No Paper Left Behind


A tea leaf of the future for the newspaper?

I took Amtrak from Philadelphia where I am based to New York yesterday. Normally I buy a copy of the Wall Street Journal at Philadelphia's 30th Street Station before I hop on the train. I didn't this time, as I cut myself too closely on making the train to stop at the newsstand. No problem — I would just pick up a copy left behind by a fellow commuter when we got off in New York.

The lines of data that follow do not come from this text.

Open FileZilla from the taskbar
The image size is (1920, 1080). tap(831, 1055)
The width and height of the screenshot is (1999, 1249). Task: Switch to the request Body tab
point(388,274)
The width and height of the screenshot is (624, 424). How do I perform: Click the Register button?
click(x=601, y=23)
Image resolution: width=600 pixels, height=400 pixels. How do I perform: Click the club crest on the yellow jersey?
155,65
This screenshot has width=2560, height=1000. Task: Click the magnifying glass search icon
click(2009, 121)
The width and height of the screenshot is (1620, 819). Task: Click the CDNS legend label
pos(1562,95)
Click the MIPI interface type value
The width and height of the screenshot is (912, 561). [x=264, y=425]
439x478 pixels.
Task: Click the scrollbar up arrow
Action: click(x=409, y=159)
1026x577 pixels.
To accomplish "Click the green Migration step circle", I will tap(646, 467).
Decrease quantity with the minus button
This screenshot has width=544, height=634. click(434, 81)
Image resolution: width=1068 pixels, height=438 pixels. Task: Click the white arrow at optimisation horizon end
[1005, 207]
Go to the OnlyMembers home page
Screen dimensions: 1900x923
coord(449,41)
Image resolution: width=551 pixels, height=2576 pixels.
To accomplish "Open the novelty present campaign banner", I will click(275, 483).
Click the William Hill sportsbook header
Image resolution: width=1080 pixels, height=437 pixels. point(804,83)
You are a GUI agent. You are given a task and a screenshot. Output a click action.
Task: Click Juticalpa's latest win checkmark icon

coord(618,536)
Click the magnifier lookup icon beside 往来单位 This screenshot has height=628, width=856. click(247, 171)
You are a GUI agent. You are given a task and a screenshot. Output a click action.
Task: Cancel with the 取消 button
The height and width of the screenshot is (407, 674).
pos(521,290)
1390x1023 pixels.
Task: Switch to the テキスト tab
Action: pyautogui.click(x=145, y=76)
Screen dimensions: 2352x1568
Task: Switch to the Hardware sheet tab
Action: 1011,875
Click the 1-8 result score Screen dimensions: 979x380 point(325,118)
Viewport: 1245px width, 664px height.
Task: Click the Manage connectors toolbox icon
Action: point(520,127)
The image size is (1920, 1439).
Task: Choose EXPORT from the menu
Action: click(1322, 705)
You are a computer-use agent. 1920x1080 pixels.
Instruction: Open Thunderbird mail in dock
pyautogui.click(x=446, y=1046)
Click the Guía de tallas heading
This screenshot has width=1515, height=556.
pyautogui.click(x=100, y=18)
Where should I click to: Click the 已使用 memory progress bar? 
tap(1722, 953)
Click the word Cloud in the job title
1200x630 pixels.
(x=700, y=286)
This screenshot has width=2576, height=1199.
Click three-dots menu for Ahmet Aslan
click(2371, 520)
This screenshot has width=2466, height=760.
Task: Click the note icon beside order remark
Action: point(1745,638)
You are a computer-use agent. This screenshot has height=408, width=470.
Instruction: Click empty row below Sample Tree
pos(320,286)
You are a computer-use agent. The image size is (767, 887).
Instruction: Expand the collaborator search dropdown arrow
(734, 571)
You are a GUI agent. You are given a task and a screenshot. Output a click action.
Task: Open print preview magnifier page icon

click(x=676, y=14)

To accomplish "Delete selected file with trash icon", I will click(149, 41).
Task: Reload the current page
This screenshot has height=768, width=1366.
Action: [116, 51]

It didn't happen. When we pulled into Penn Station, I walked the length of my car for a left-behind paper. No Wall Street Journal. No New York Times. No Philadelphia Inquirer. No Washington Post or Wilmington News-Journal (this being the Washington to Boston run). Nada.

Come to think of it, I now don't recall anyone reading a newspaper during the hour and 20 minute ride. As for me, I caught up on some manuscript reading and editing that I haven't been able to do in the office. And the fellow next to me? I was a good Samaritan — since he was sitting on the aisle, he asked to plug his computer's cord into the window outlet next to me, so I had his PC cord dangling on my tray table the whole way into Newark where he got off.

This never happened to me before — not a single paper left behind for my retrieval when a whole carload of Amtrak commuters departed the premises. That did not make me feel good setting out on my day into one of the newspaper capitals of the world.

Illustration: "Evening News" by Francis Luis Mora (1874-1940), oil on canvas, displayed at the James A. Michener Art Museum, Doylestown, Pa.